A comparative study of conservation and variation scores
1 Division of Bioinformatics, Medical Institute of Bioregulation, Kyushu University, 3-1-1 Maidashi, Higashi-ku, Fukuoka 812-8582, Japan
2 CBRC, AIST Tokyo Waterfront Bio-IT Research Building, 2-42 Aomi, Koto-ku, Tokyo 135-0064, Japan
BMC Bioinformatics 2010, 11:388 doi:10.1186/1471-2105-11-388Published: 21 July 2010
Conservation and variation scores are used when evaluating sites in a multiple sequence alignment, in order to identify residues critical for structure or function. A variety of scores are available today but it is not clear how different scores relate to each other.

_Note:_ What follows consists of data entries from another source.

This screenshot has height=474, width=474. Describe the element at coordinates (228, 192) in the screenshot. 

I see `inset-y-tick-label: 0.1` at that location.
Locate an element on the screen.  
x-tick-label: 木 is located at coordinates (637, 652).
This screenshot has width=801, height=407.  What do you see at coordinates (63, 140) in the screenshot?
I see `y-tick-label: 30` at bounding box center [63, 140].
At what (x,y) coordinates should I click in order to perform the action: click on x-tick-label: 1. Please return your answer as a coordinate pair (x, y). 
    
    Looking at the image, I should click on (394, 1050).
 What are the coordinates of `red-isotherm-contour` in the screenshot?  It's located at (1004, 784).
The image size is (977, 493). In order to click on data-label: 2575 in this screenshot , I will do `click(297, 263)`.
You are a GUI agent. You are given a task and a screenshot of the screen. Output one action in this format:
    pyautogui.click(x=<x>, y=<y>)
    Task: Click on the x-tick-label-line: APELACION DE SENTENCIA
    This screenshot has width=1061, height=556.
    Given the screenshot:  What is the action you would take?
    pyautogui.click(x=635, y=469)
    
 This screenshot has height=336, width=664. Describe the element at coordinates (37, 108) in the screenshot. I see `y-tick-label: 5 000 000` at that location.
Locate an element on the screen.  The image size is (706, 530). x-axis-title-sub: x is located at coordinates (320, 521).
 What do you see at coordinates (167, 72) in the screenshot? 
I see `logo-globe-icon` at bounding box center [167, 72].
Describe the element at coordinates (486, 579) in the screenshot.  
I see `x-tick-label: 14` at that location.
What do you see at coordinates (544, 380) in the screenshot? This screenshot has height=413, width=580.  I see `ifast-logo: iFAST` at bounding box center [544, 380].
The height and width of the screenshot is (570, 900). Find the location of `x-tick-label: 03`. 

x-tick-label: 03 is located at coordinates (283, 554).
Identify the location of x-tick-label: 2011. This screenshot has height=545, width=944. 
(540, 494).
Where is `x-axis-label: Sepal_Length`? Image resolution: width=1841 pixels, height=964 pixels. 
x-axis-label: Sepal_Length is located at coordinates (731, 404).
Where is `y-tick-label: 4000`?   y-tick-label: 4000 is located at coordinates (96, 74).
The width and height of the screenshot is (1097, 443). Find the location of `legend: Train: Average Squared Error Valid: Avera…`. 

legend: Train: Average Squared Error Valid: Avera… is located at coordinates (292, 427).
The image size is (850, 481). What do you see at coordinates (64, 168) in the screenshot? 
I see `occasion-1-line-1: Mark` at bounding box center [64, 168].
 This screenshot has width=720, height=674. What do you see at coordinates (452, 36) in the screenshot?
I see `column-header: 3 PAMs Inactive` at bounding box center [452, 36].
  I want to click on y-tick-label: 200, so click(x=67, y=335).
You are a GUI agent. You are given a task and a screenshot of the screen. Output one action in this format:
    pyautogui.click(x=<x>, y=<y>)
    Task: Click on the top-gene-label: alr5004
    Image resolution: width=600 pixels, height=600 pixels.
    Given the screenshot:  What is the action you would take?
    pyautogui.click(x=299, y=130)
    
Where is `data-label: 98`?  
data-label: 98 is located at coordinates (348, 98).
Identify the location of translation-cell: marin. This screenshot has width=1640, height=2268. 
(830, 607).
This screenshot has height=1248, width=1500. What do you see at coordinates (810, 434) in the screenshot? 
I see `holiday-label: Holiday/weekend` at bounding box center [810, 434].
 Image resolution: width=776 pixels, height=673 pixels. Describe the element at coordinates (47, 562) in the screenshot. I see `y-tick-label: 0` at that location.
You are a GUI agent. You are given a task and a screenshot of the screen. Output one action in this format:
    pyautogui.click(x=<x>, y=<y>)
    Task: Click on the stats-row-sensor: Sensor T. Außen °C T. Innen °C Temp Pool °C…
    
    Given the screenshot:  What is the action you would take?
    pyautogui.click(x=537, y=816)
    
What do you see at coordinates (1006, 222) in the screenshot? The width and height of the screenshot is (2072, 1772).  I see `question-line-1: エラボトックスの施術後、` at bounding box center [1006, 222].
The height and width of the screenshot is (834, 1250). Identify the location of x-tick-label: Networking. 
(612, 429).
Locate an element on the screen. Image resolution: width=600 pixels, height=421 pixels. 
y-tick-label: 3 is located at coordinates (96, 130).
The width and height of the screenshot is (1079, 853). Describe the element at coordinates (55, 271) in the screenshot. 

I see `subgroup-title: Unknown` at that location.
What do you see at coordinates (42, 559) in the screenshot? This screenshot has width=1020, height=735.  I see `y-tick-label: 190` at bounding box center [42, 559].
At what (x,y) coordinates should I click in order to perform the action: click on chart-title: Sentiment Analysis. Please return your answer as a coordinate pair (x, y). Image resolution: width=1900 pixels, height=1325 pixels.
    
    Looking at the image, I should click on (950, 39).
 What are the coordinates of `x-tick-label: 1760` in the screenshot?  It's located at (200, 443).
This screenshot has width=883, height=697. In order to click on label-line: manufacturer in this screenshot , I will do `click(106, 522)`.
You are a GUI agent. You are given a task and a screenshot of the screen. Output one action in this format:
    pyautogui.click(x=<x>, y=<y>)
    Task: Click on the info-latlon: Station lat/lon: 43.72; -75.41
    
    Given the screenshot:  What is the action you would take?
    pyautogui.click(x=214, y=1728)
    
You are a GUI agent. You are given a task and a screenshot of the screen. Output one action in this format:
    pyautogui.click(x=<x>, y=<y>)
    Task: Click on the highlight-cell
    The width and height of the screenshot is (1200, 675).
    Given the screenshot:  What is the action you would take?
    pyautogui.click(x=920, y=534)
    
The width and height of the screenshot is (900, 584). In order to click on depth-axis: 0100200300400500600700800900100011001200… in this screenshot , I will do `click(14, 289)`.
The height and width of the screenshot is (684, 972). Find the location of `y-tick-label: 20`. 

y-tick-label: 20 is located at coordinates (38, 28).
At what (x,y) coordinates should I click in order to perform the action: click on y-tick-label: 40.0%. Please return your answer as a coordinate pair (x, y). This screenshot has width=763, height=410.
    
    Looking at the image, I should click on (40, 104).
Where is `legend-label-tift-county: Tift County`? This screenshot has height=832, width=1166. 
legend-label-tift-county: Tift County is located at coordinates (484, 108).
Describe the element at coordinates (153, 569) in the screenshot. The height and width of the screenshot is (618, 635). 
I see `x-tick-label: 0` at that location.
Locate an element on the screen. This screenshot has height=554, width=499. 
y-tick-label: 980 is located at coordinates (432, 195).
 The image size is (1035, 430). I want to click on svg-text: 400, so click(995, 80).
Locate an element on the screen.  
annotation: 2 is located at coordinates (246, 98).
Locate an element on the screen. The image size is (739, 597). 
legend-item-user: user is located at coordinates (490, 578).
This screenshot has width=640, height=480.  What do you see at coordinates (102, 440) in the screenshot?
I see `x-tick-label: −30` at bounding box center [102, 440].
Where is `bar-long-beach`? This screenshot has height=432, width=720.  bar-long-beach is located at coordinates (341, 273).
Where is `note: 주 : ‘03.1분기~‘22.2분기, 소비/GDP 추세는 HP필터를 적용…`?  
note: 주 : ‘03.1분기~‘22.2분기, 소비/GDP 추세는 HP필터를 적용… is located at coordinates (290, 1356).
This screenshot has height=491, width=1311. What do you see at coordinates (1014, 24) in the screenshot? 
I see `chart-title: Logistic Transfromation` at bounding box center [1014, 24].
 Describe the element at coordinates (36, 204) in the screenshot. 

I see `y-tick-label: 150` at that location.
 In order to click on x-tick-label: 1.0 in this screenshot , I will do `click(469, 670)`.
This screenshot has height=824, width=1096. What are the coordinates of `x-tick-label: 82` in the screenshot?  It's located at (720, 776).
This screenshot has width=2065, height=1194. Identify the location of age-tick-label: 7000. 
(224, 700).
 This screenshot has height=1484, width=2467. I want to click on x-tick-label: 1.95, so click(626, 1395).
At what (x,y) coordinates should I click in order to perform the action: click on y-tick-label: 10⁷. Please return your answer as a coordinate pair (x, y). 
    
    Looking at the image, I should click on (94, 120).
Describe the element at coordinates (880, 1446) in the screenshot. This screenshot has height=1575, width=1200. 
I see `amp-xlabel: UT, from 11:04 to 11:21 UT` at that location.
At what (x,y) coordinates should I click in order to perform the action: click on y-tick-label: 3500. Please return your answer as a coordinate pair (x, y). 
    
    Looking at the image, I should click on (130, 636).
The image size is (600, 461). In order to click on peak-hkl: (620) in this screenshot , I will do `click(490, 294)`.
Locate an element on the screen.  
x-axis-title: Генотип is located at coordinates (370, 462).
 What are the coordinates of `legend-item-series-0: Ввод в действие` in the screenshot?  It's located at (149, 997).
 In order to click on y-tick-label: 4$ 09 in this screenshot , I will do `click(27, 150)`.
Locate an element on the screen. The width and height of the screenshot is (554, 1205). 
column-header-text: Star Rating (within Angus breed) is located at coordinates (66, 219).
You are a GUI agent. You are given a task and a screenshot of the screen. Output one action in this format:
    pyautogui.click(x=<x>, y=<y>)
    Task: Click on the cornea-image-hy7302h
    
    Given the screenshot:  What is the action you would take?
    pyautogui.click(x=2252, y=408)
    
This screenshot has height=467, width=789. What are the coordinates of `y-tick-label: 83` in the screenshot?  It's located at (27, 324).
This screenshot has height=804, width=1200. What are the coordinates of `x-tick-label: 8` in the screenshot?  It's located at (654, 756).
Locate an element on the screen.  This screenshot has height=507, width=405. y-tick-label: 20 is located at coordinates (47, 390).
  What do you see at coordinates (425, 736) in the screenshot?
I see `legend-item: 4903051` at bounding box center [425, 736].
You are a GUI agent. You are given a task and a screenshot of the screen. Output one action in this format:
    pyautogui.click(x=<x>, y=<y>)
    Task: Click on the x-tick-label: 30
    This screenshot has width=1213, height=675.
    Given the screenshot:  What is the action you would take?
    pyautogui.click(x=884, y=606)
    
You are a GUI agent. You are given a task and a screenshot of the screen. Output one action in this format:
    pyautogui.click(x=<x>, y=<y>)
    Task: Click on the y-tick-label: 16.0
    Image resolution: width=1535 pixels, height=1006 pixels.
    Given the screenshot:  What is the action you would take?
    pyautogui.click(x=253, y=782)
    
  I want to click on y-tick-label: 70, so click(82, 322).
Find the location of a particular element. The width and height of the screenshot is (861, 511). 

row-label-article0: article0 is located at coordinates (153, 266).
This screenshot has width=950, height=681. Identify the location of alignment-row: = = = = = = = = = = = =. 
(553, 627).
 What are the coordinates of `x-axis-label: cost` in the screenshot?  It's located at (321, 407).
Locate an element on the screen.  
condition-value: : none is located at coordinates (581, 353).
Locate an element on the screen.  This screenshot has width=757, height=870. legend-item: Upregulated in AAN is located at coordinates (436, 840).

We applied 25 conservation and variation scores to alignments from the Catalytic Site Atlas (CSA). We calculated distances among scores based on correlation coefficients, and constructed a dendrogram of the scores by average linking cluster analysis. The cluster analysis showed that most scores fall into one of two groups--substitution matrix based group and frequency based group respectively. We also evaluated the scores' performance in predicting catalytic sites and found that frequency based scores generally perform best.
Conservation and variation scores can be classified into mainly two large groups. When using a score to predict catalytic sites, frequency based scores that also consider a background distribution are most successful.